Teli-FISH of BRCA1 colocalization with telomeric probe. Subconfluent proliferating T47D cells on slides were fixed and hybridized to a Cy3-labeled telomere-specific PNA probe. The slides were immunostained with BRCA1, TRF1, or TRF2 primary antibody and secondary antibody conjugated to Alexa Fluor dye and processed for confocal imaging. Images are shown of DAPI stain (blue), PNA probe (red), BRCA1 (green), TRF1 (green), or TRF2 (green). Quantification of colocalization of BRCA1, TRF1, or TRF2 with the PNA probe (yellow granules in merged images) was carried out using Metamorph version 6.2 software (n = 28) or by manual counting of the percentage of total telomeric granules (yellow + red) that is colocalized (yellow) with BRCA1, TRF1, or TRF2 (n = 3 cells).

FIGURE 9.

Rad50 knockdown causes loss of telomeric BRCA1 in T47D cells. A and B, cells were treated with Rad50 siRNA (A), BRCA1 siRNA (B), control siRNA (100 nm), or vehicle for 72 h and harvested for telomeric ChIP assays using IP antibodies against Rad50, BRCA1, and TRF1 and normal IgGs as controls (goat IgG (TRF1), mouse IgG (Rad50 and BRCA1)). Typical dot blots and densitometry quantitation based on three independent experiments are shown (*, p < 0.05). C, Western blots to document the Rad50 and BRCA1 knockdowns. D–F, cells were sham-treated or exposed to ADR for the indicated time intervals and then harvested for telomeric ChIP assays to detect Rad50, BRCA1, and TRF1 (D and E). Representative dot blots and densitometric quantification based on three experiments are shown (*, p < 0.05). F, Western blots to show the effects of ADR on whole cell Rad50, BRCA1, and α-actin protein levels.

FIGURE 10.

BRCA1 regulates 3′ G-strand overhang length; hybridization protection assay. A, standard curves of luminescence (relative units) versus genomic DNA input were obtained using an AE-labeled telomeric probe (left) or an AE-labeled AluDNA probe (right).

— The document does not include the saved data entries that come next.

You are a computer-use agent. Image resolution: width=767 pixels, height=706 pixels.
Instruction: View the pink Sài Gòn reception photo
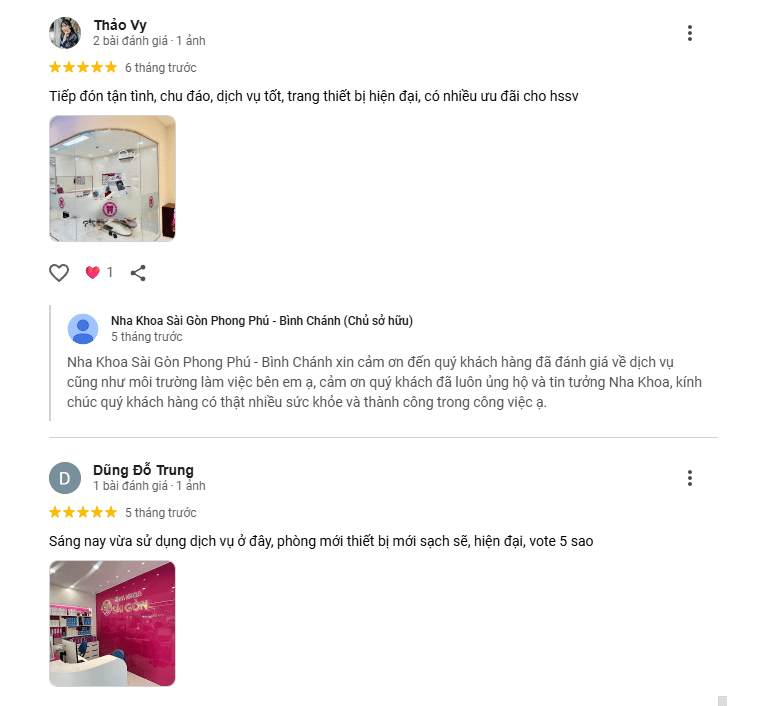(x=112, y=624)
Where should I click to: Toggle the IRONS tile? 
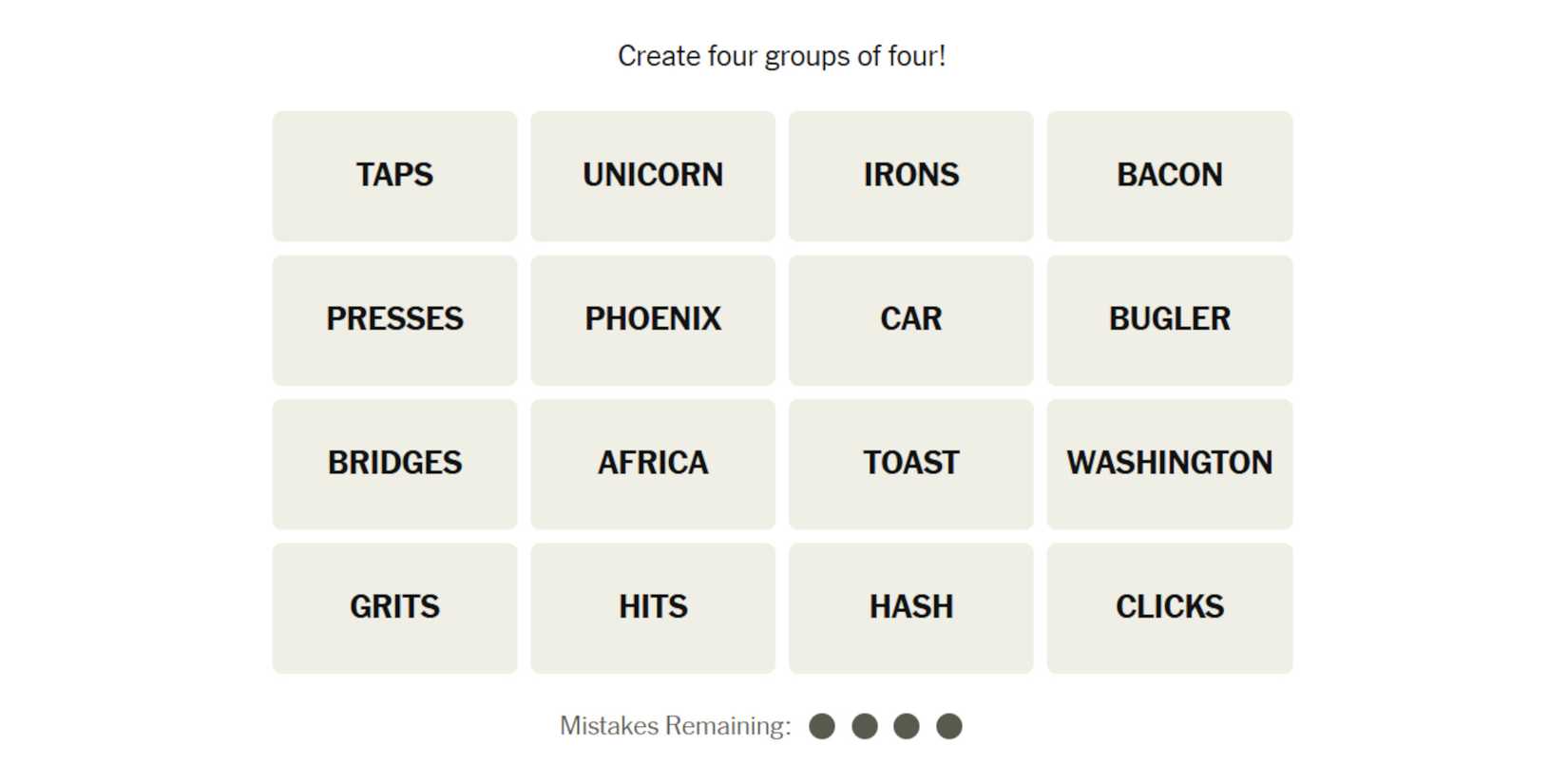[910, 176]
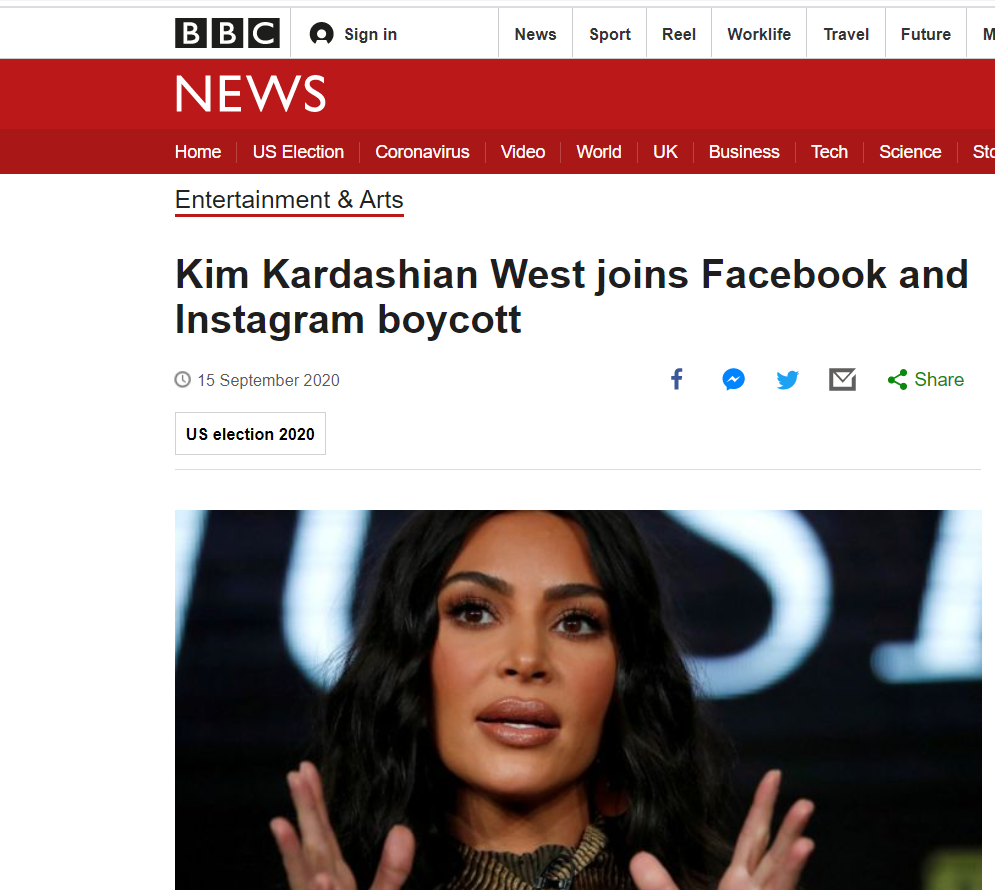This screenshot has width=995, height=896.
Task: Click the Sign in account icon
Action: [322, 33]
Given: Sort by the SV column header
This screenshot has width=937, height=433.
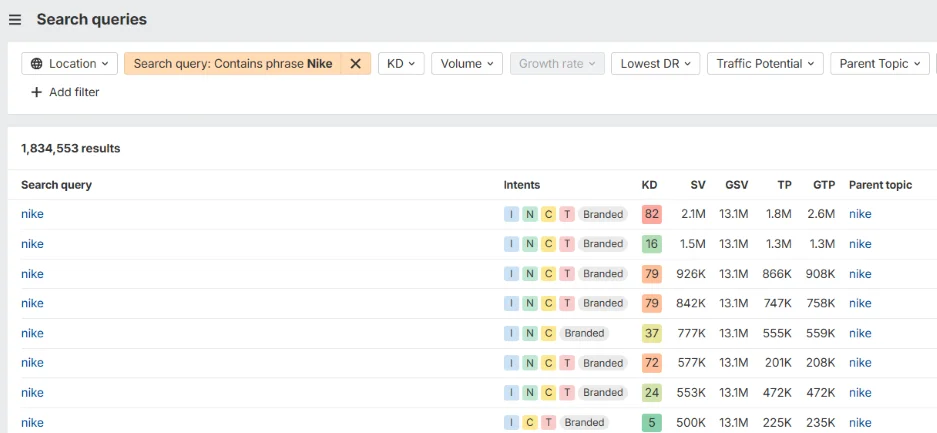Looking at the screenshot, I should coord(697,185).
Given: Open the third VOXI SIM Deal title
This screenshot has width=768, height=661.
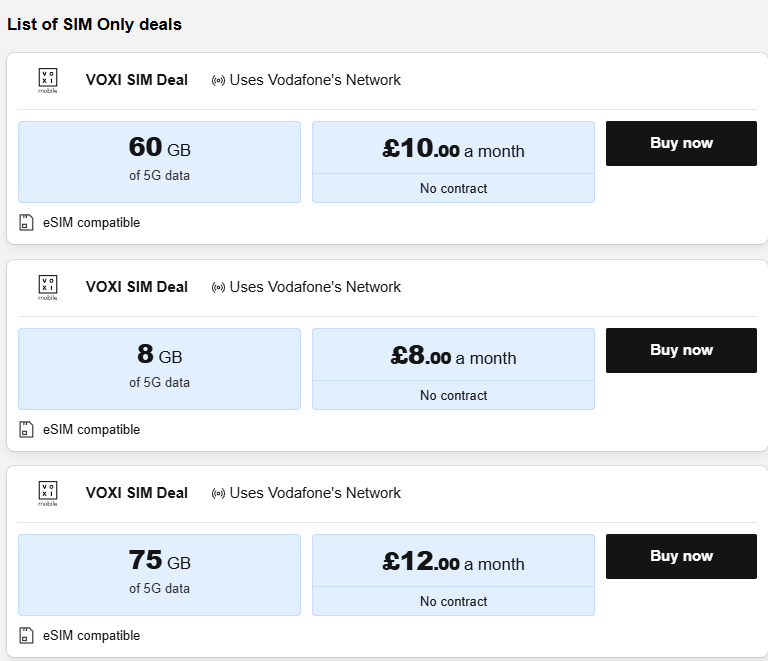Looking at the screenshot, I should [x=136, y=493].
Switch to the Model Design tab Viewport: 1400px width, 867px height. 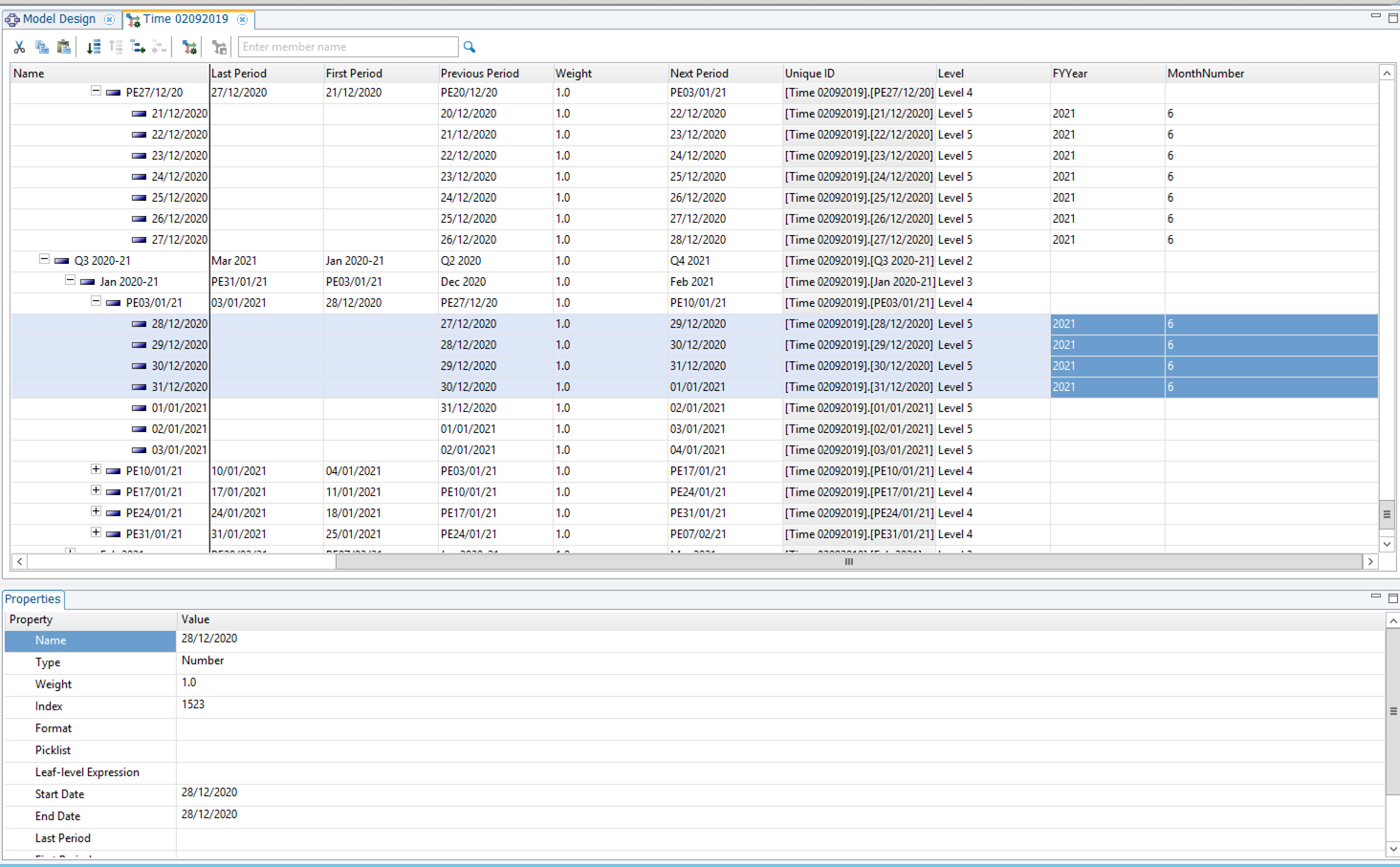[58, 19]
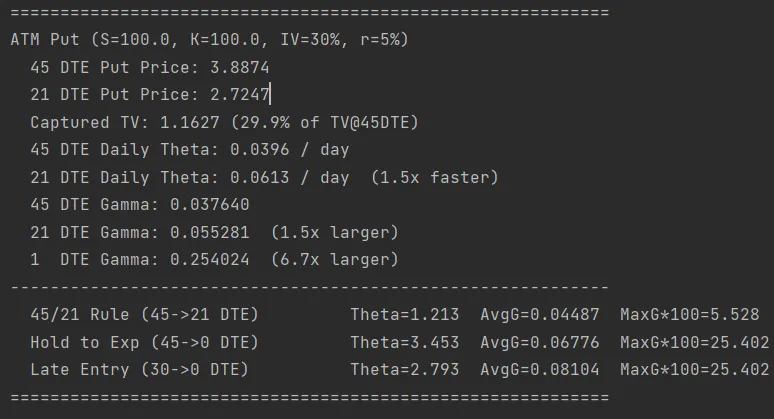
Task: Click the Late Entry row label
Action: (139, 369)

Data are shown for DNA treated with or without Exo I, which removes single-stranded DNA. B–G, cells were treated with the indicated siRNAs and/or transfected overnight with wild-type (wt) BRCA1 or empty pcDNA3 vector, and genomic DNA (5 μg) was assayed to determine the ratio of luminescence (arbitrary units (a.u.)) obtained using the telomeric and Alu probes. Controls using Exo I and, in some cases, negative controls (no DNA) are provided. C, a Western blot to document overexpression of BRCA1 in cells transfected with wild-type BRCA1. H, the telomeric probe signal for genomic DNA (5 μg) treated with T7 exonuclease (which digests duplex DNA, but not single-stranded DNA, in a 5′ to 3′ direction) for different time intervals. All data are means ± S.E. of three independent experiments.

FIGURE 11.

BRCA1 regulates G-strand overhang length; DSN assays. A–C, T47D cells were treated with the indicated siRNAs or transfected with wild-type BRCA1 or empty pcDNA3 vector, and the genomic DNA was isolated. Aliquots of genomic DNA (5 μg) were treated with DSN, incubated with or without Exo I, electrophoresed on a denaturing polyacrylamide gel containing 8 m urea, transferred to a Brightstar membrane, hybridized to a C-rich digoxigenin-labeled probe, and processed to calculate the mean sizes of overhangs as in the telomere length assays. Values are means ± S.E. of three independent experiments. D, genomic DNA (5 μg) was incubated with or without DSN for 7 min at 65 °C. Digested products were then electrophoresed on a 4% agarose gel and visualized via ethidium bromide staining.